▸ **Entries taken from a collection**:
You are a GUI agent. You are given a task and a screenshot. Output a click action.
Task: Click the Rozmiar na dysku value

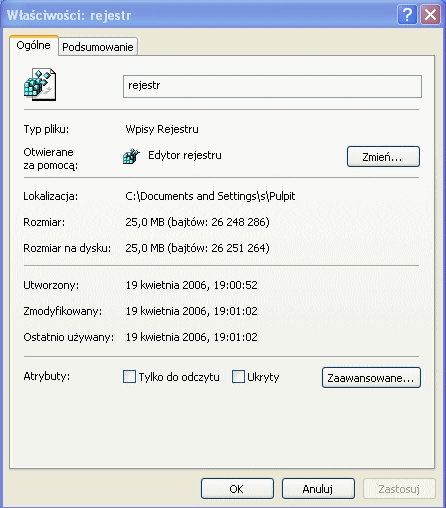(197, 248)
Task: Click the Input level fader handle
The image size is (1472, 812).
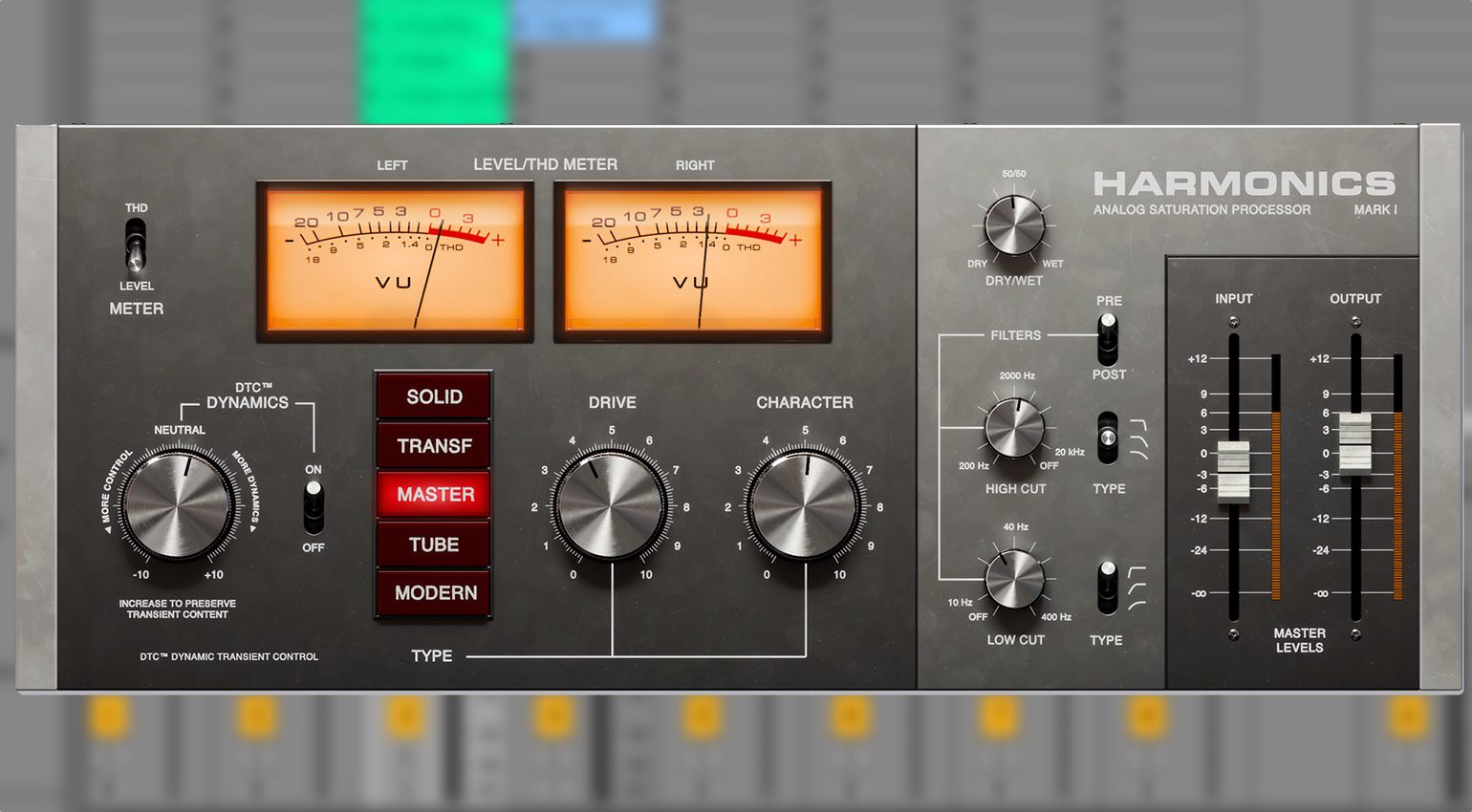Action: click(1233, 471)
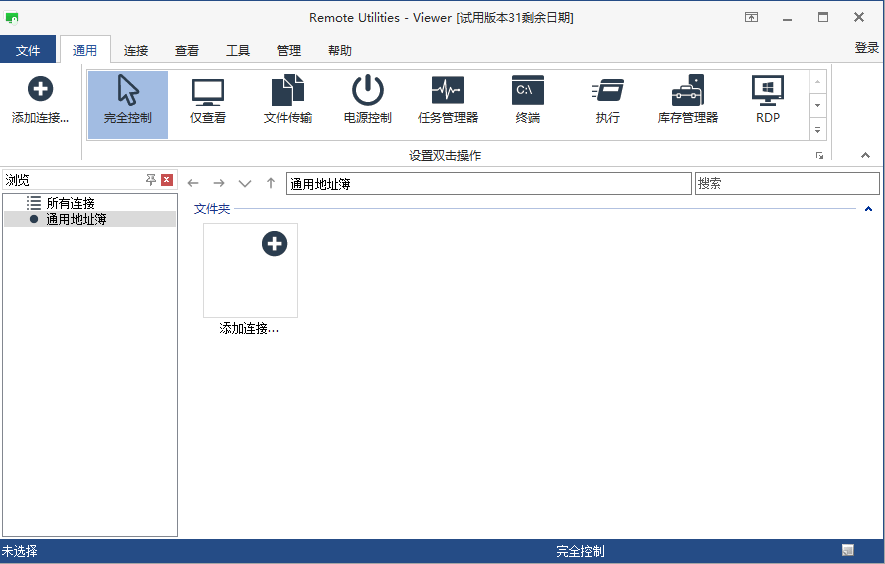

▸ **Problem to work on**: The required output is every line of the data above, set down exactly and stripped of pictures.

▸ **Solution for this problem**:
You are a GUI agent. You are given a task and a screenshot. Output a click action.
Task: Click the Rozmiar na dysku value

(197, 248)
Task: Click the Input level fader handle
The image size is (1472, 812).
Action: click(1233, 471)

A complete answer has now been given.